» Set exercise 1
Show every line of the records below that contains the string "width".

» Extract provided
>>

Before long, to my surprise, Netfix customer service tweeted back with a troubleshooting guide. (Yea I’m a bit new to twitter.. leave me alone.) Now I felt obligated to tell Netflix that it wasn’t their fault since they were so nice to try to help and that it was just an IP transit issue or something.

I went back to check the ping times and saw that another network had started dropping packets from Level 3.

I started searching for tools that had error reports for Canada to see if it was localized and found one, http://canadianoutages.com/ that showed a spike across every big Internet name I knew of and more such as Facebook, YouTube, PSN, Google, XBox Live, and more. At the time of this writing one can still see the spike in outages and issues across the board on that site.


I wanted to make a call to tell my boss we might be having issues tomorrow, but when I tried to load my app on my phone it was unable to sync with the network. I tried calling myself with a landline and it rang through but might not have been working, I decided to use the landline instead.

I thought perhaps Bell Canada's Internet Tech department might be able to tell me if they had been notified of any fibre cuts or lines going down or something but I got the usual "if you can't give me an account or anything I'm not allowed to tell you anything" which in this case I guess is good business practice but annoying nonetheless. I tried calling Teksavvy after not finding much on their website (had not been posted yet) but then hung up on hold when I realized they must be swamped with calls from actual customers and probably were too busy and I shouldn't bother them. I decided decided I'd try more twittering..

<<

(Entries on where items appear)
>>

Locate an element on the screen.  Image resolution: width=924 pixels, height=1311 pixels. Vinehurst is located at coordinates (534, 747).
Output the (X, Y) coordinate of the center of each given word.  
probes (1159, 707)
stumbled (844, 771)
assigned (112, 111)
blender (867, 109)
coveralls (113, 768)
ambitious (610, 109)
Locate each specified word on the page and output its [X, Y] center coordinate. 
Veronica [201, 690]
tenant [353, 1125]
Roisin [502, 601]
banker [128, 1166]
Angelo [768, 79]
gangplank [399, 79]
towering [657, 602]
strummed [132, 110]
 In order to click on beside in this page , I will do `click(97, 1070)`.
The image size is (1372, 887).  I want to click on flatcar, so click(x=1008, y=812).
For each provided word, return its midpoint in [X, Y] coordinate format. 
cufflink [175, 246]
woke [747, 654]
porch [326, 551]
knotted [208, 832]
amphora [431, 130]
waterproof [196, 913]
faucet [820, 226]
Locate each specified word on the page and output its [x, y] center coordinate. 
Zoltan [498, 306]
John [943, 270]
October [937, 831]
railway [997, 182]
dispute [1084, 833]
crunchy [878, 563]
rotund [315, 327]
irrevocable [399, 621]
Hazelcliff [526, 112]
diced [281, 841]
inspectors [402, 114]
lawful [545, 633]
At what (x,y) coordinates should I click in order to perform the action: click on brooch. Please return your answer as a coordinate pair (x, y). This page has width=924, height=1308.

<<

» Set exercise 2
In the account of the internet outage above, which website did the writer find that showed a spike across every big Internet name?

» Written solution 1
Locate an element on the screen.  Image resolution: width=924 pixels, height=1311 pixels. Vinehurst is located at coordinates (534, 747).
At what (x,y) coordinates should I click in order to perform the action: click on brooch. Please return your answer as a coordinate pair (x, y). This page has width=924, height=1308.

» Written solution 2
http://canadianoutages.com/